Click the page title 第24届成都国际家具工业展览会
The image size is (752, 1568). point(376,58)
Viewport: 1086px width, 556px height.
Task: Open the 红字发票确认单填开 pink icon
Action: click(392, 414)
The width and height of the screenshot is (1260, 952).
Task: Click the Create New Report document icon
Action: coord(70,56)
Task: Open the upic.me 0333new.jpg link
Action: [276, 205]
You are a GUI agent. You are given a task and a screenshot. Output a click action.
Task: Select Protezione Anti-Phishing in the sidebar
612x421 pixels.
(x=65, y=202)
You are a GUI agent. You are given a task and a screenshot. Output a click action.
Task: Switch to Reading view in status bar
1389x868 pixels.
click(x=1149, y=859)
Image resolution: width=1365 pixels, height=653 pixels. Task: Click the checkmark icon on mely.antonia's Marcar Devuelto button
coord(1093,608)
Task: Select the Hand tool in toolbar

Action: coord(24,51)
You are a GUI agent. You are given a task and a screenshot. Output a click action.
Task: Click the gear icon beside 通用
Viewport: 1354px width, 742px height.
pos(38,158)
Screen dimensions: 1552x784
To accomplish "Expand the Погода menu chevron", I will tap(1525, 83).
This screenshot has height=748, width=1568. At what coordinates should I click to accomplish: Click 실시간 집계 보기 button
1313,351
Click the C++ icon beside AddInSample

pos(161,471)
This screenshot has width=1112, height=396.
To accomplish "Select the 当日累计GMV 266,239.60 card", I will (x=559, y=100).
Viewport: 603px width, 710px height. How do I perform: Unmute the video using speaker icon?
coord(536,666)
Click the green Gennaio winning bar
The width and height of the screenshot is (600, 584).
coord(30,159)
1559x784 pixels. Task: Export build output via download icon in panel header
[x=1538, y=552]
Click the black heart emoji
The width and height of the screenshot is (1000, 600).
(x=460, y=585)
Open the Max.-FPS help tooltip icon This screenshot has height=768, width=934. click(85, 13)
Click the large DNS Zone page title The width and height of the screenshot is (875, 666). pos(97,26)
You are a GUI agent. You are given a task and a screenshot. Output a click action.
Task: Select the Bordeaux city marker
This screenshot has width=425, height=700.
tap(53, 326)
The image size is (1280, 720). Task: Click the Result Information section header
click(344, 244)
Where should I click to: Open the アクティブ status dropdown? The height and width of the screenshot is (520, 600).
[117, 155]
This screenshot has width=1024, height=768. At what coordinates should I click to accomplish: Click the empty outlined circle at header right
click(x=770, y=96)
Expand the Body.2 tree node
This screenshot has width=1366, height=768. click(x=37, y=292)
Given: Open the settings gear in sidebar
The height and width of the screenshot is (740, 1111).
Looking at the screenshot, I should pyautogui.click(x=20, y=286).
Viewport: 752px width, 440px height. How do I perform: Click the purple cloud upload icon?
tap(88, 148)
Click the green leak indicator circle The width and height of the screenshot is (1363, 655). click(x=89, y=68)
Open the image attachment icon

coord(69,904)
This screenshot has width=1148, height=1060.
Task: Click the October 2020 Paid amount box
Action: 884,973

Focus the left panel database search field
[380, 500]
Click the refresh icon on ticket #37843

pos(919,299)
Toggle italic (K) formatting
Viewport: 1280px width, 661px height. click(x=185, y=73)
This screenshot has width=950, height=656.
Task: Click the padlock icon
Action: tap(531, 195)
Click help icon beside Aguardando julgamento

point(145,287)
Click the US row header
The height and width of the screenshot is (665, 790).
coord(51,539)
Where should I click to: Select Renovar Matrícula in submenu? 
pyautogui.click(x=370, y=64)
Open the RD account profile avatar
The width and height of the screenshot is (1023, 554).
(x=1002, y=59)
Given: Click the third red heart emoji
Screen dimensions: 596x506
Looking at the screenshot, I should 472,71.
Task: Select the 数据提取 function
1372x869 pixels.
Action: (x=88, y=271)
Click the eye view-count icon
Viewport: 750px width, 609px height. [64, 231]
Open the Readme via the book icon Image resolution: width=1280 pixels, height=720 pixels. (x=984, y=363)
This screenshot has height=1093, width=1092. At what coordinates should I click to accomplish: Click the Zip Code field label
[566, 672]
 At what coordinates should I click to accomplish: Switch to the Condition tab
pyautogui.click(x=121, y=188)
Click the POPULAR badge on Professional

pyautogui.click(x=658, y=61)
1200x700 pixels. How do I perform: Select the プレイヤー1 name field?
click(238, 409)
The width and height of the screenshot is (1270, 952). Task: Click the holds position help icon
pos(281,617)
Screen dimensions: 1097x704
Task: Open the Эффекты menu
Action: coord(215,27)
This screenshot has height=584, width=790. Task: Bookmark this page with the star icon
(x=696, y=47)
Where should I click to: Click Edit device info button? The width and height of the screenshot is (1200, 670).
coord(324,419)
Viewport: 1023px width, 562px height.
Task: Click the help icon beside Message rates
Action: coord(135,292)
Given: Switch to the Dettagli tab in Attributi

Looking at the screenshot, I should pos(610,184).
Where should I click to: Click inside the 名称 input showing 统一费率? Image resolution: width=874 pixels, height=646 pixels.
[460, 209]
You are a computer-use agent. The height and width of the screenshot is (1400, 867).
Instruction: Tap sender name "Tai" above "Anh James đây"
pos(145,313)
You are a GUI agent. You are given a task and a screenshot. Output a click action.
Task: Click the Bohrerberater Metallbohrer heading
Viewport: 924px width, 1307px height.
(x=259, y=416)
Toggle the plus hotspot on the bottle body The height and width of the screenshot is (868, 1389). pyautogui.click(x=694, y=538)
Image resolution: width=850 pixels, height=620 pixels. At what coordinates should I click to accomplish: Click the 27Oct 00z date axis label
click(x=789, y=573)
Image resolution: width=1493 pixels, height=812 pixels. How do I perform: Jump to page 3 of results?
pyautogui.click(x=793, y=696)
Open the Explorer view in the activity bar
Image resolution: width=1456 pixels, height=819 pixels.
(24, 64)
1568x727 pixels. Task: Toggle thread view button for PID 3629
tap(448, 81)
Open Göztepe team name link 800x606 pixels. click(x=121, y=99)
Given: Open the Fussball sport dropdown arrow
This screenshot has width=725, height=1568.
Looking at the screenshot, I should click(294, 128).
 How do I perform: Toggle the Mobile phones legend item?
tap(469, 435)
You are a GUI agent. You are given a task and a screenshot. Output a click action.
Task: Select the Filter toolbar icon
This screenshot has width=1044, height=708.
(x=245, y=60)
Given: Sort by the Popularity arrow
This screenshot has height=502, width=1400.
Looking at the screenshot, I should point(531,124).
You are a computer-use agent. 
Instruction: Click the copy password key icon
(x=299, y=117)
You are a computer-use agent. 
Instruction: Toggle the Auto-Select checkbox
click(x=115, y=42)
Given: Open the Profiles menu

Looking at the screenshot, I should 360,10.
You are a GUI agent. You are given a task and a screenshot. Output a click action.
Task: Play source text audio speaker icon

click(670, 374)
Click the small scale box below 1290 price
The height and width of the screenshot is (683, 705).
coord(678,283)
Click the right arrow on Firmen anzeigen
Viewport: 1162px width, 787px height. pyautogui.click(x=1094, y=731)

## Exercise brief
Please copy the entire listing above, keeping every line unchanged.

## Solution for this problem
Click the page title 第24届成都国际家具工业展览会
The image size is (752, 1568). point(376,58)
Viewport: 1086px width, 556px height.
Task: Open the 红字发票确认单填开 pink icon
Action: click(392, 414)
The width and height of the screenshot is (1260, 952).
Task: Click the Create New Report document icon
Action: coord(70,56)
Task: Open the upic.me 0333new.jpg link
Action: [276, 205]
You are a GUI agent. You are given a task and a screenshot. Output a click action.
Task: Select Protezione Anti-Phishing in the sidebar
612x421 pixels.
(x=65, y=202)
You are a GUI agent. You are given a task and a screenshot. Output a click action.
Task: Switch to Reading view in status bar
1389x868 pixels.
click(x=1149, y=859)
Image resolution: width=1365 pixels, height=653 pixels. Task: Click the checkmark icon on mely.antonia's Marcar Devuelto button
coord(1093,608)
Task: Select the Hand tool in toolbar

Action: coord(24,51)
You are a GUI agent. You are given a task and a screenshot. Output a click action.
Task: Click the gear icon beside 通用
Viewport: 1354px width, 742px height.
pos(38,158)
Screen dimensions: 1552x784
To accomplish "Expand the Погода menu chevron", I will tap(1525, 83).
This screenshot has height=748, width=1568. At what coordinates should I click to accomplish: Click 실시간 집계 보기 button
1313,351
Click the C++ icon beside AddInSample

pos(161,471)
This screenshot has width=1112, height=396.
To accomplish "Select the 当日累计GMV 266,239.60 card", I will (x=559, y=100).
Viewport: 603px width, 710px height. How do I perform: Unmute the video using speaker icon?
coord(536,666)
Click the green Gennaio winning bar
The width and height of the screenshot is (600, 584).
coord(30,159)
1559x784 pixels. Task: Export build output via download icon in panel header
[x=1538, y=552]
Click the black heart emoji
The width and height of the screenshot is (1000, 600).
(x=460, y=585)
Open the Max.-FPS help tooltip icon This screenshot has height=768, width=934. click(85, 13)
Click the large DNS Zone page title The width and height of the screenshot is (875, 666). pos(97,26)
You are a GUI agent. You are given a task and a screenshot. Output a click action.
Task: Select the Bordeaux city marker
This screenshot has width=425, height=700.
tap(53, 326)
The image size is (1280, 720). Task: Click the Result Information section header
click(344, 244)
Where should I click to: Open the アクティブ status dropdown? The height and width of the screenshot is (520, 600).
[117, 155]
This screenshot has width=1024, height=768. At what coordinates should I click to accomplish: Click the empty outlined circle at header right
click(x=770, y=96)
Expand the Body.2 tree node
This screenshot has width=1366, height=768. click(x=37, y=292)
Given: Open the settings gear in sidebar
The height and width of the screenshot is (740, 1111).
Looking at the screenshot, I should pyautogui.click(x=20, y=286).
Viewport: 752px width, 440px height. How do I perform: Click the purple cloud upload icon?
tap(88, 148)
Click the green leak indicator circle The width and height of the screenshot is (1363, 655). click(x=89, y=68)
Open the image attachment icon

coord(69,904)
This screenshot has width=1148, height=1060.
Task: Click the October 2020 Paid amount box
Action: 884,973

Focus the left panel database search field
[380, 500]
Click the refresh icon on ticket #37843

pos(919,299)
Toggle italic (K) formatting
Viewport: 1280px width, 661px height. click(x=185, y=73)
This screenshot has width=950, height=656.
Task: Click the padlock icon
Action: tap(531, 195)
Click help icon beside Aguardando julgamento

point(145,287)
Click the US row header
The height and width of the screenshot is (665, 790).
coord(51,539)
Where should I click to: Select Renovar Matrícula in submenu? 
pyautogui.click(x=370, y=64)
Open the RD account profile avatar
The width and height of the screenshot is (1023, 554).
(x=1002, y=59)
Given: Click the third red heart emoji
Screen dimensions: 596x506
Looking at the screenshot, I should 472,71.
Task: Select the 数据提取 function
1372x869 pixels.
Action: (x=88, y=271)
Click the eye view-count icon
Viewport: 750px width, 609px height. [64, 231]
Open the Readme via the book icon Image resolution: width=1280 pixels, height=720 pixels. (x=984, y=363)
This screenshot has height=1093, width=1092. At what coordinates should I click to accomplish: Click the Zip Code field label
[566, 672]
 At what coordinates should I click to accomplish: Switch to the Condition tab
pyautogui.click(x=121, y=188)
Click the POPULAR badge on Professional

pyautogui.click(x=658, y=61)
1200x700 pixels. How do I perform: Select the プレイヤー1 name field?
click(238, 409)
The width and height of the screenshot is (1270, 952). Task: Click the holds position help icon
pos(281,617)
Screen dimensions: 1097x704
Task: Open the Эффекты menu
Action: coord(215,27)
This screenshot has height=584, width=790. Task: Bookmark this page with the star icon
(x=696, y=47)
Where should I click to: Click Edit device info button? The width and height of the screenshot is (1200, 670).
coord(324,419)
Viewport: 1023px width, 562px height.
Task: Click the help icon beside Message rates
Action: coord(135,292)
Given: Switch to the Dettagli tab in Attributi

Looking at the screenshot, I should pos(610,184).
Where should I click to: Click inside the 名称 input showing 统一费率? Image resolution: width=874 pixels, height=646 pixels.
[460, 209]
You are a computer-use agent. The height and width of the screenshot is (1400, 867).
Instruction: Tap sender name "Tai" above "Anh James đây"
pos(145,313)
You are a GUI agent. You are given a task and a screenshot. Output a click action.
Task: Click the Bohrerberater Metallbohrer heading
Viewport: 924px width, 1307px height.
(x=259, y=416)
Toggle the plus hotspot on the bottle body The height and width of the screenshot is (868, 1389). pyautogui.click(x=694, y=538)
Image resolution: width=850 pixels, height=620 pixels. At what coordinates should I click to accomplish: Click the 27Oct 00z date axis label
click(x=789, y=573)
Image resolution: width=1493 pixels, height=812 pixels. How do I perform: Jump to page 3 of results?
pyautogui.click(x=793, y=696)
Open the Explorer view in the activity bar
Image resolution: width=1456 pixels, height=819 pixels.
(24, 64)
1568x727 pixels. Task: Toggle thread view button for PID 3629
tap(448, 81)
Open Göztepe team name link 800x606 pixels. click(x=121, y=99)
Given: Open the Fussball sport dropdown arrow
This screenshot has width=725, height=1568.
Looking at the screenshot, I should click(294, 128).
 How do I perform: Toggle the Mobile phones legend item?
tap(469, 435)
You are a GUI agent. You are given a task and a screenshot. Output a click action.
Task: Select the Filter toolbar icon
This screenshot has width=1044, height=708.
(x=245, y=60)
Given: Sort by the Popularity arrow
This screenshot has height=502, width=1400.
Looking at the screenshot, I should point(531,124).
You are a computer-use agent. 
Instruction: Click the copy password key icon
(x=299, y=117)
You are a computer-use agent. 
Instruction: Toggle the Auto-Select checkbox
click(x=115, y=42)
Given: Open the Profiles menu

Looking at the screenshot, I should 360,10.
You are a GUI agent. You are given a task and a screenshot. Output a click action.
Task: Play source text audio speaker icon

click(670, 374)
Click the small scale box below 1290 price
The height and width of the screenshot is (683, 705).
coord(678,283)
Click the right arrow on Firmen anzeigen
Viewport: 1162px width, 787px height. pyautogui.click(x=1094, y=731)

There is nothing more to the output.